Unos cuantos años después de estos
pasajes pecaminosos me encontré con un curioso libro, tanto por su contenido
como por su impúdico título: “La Puta de Babilonia” (2007) del colombiano
Fernando Vallejos. Mientras lo leía encontré un capítulo que me retrotrajo a
aquella vieja e inocente vivencia de mi comunión con la confesión de mis
pecados y las indulgentes oraciones. Había una lista sobre la “Venta de Indulgencia”,
basada en la convicción de que Cristo, la Virgen y los Santos habían ganado un
excedente de méritos durante sus vidas, la iglesia consideraba que podía
administrar esta acción en la tierra para bien de los pecadores, quienes podían
pagar indulgencias evitando así un largo peregrinar en el purgatorio.
Este listado apareció durante el
pontificado de Giovanni de Medicis, Leon X (1513 – 1521). La tímida historia señala
estos momentos como uno de los más sobresalientes de la corrupción humana. Lista
de indulgencia (Taxa Camarae) para diversos pecados con sus correspondientes
tarifas.
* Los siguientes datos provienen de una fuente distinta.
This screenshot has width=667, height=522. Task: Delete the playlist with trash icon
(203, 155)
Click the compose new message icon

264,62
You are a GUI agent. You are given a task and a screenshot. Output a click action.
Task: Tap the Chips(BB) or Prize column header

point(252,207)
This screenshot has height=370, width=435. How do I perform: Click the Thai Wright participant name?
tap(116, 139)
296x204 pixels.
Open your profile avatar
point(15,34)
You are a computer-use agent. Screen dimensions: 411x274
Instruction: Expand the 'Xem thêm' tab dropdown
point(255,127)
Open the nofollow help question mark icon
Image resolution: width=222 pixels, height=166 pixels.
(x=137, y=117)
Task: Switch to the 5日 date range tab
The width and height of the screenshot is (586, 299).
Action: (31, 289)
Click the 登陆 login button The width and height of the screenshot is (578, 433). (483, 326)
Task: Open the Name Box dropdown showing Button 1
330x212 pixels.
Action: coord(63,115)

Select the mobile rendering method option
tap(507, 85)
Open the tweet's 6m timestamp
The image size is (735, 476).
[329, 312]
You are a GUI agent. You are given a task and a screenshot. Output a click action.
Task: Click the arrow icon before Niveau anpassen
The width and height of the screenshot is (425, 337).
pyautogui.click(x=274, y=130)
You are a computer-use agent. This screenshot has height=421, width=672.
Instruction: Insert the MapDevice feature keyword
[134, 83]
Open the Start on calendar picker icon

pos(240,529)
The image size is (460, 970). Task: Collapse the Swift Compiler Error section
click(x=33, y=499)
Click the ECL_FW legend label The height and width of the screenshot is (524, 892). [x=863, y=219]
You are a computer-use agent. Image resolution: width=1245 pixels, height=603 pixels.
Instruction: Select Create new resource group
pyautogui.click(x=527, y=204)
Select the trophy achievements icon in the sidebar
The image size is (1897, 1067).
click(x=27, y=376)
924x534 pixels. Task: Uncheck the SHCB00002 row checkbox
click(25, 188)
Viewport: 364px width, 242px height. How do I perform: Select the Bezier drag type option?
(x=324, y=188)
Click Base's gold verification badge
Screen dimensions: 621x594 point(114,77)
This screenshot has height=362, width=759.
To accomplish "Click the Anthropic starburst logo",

Cualquier persona que incurría en un desliz pecaminoso sería absuelto
mediante un módico pago en monedas según la lista (libras o salarios). No había
ningún delito, ni el más horrendo, que no pudiera ser perdonado solo con pagar.
El amplio cielo estaba democráticamente abierto para todos; hombres y mujeres, clérigos
y laicos. No importaba si han violado a niños o adultos, asesinado a una o más
personas, estafado o robado; bastaba con pagar la multa. En esa época la venta
de indulgencias logró redimir más animas que San Pedro con sus prédicas.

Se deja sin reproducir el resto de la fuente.